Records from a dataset
§

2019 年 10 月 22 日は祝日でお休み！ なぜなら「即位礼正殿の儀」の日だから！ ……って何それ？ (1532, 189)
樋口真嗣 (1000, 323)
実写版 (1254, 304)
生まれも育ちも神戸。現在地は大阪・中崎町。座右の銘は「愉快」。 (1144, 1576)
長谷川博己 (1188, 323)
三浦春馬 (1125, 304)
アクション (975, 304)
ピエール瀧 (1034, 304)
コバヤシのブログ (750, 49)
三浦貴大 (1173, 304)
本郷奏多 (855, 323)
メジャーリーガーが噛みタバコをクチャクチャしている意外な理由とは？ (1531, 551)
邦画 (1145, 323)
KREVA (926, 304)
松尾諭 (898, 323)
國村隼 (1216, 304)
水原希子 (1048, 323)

§

Nothing in the records may change; write them out again in full.

_Response_:
2019 年 10 月 22 日は祝日でお休み！ なぜなら「即位礼正殿の儀」の日だから！ ……って何それ？ (1532, 189)
樋口真嗣 (1000, 323)
実写版 (1254, 304)
生まれも育ちも神戸。現在地は大阪・中崎町。座右の銘は「愉快」。 (1144, 1576)
長谷川博己 (1188, 323)
三浦春馬 (1125, 304)
アクション (975, 304)
ピエール瀧 (1034, 304)
コバヤシのブログ (750, 49)
三浦貴大 (1173, 304)
本郷奏多 (855, 323)
メジャーリーガーが噛みタバコをクチャクチャしている意外な理由とは？ (1531, 551)
邦画 (1145, 323)
KREVA (926, 304)
松尾諭 (898, 323)
國村隼 (1216, 304)
水原希子 (1048, 323)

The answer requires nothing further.